Fidelidade, comodidade, tudo num único lugar, são pontos enfatizados pelo comerciante. Na mesma rua, existe outra bodega pertencente, hoje, aos familiares de Maria Rodrigues da Costa, falecida há oito meses. Era uma das bodegas mais tradicionais da rua. "Ainda hoje nós continuamos com o comércio", relata Eduardo Rodrigues. De acordo com ele, a avô relatou parte da vida em um livro publicado pela Coleção Mossoroense, "Memória de uma Sertaneja Cearense".
BODEGAS TRADICIONAIS - O escritor Obery Rodrigues relata que com o aparecimento dos supermercados, praticamente desapareceram as velhas bodegas. Em lugar destas, surgiram as mercearias ou mercadinhos. Antigamente era nas bodegas que as famílias de abasteciam.
De acordo com ele, a primeira que ele conheceu em Mossoró foi a de João Caetano, famoso por suas esquisitices, merecendo referência do historiador Raimundo Nonato da Silva. Situada na esquina da antiga Rua do Rosário, depois João Pessoa e atual Mário Negócio, com a Ferreira Itajubá. Era uma espécie de "posta-restante" do Correio.

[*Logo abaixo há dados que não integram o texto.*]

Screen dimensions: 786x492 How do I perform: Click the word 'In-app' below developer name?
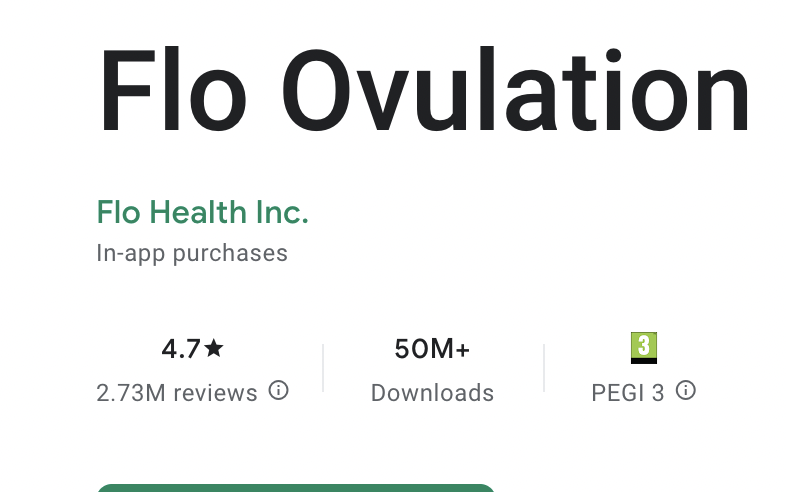click(131, 253)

Pessoas residentes em Porto de Santo Antônio, Cajazeiras, Barrocas e imediações davam aos seus familiares residentes noutras cidades o seu endereço e lá apanhavam qualquer correspondência. "Dizia-se que quando fechou a bodega ainda existiam muitas cartas não procuradas. Certa vez, alguém deixou uma garrafa de leite, guardada até que resolvesse um negócio: ficou lá, no mesmo lugar, por muitos anos". Várias outras histórias curiosas a respeito de sua personalidade exótica, foram relatadas durante os anos. Lá se vendia feijão, arroz, açúcar branco, açúcar preto, rapadura, bolachas, doce de goiaba e de banana em lata, fósforo, querosene, sabão, café moído, fubá de milho.
Outras bodegas: de Saturnino, esquina da Almeida Castro com o Beco do Pau Não Cessa, atualmente Almino Afonso. Segundo Marques, Elias Morais e Si Pedro, na Praça Souza Machado.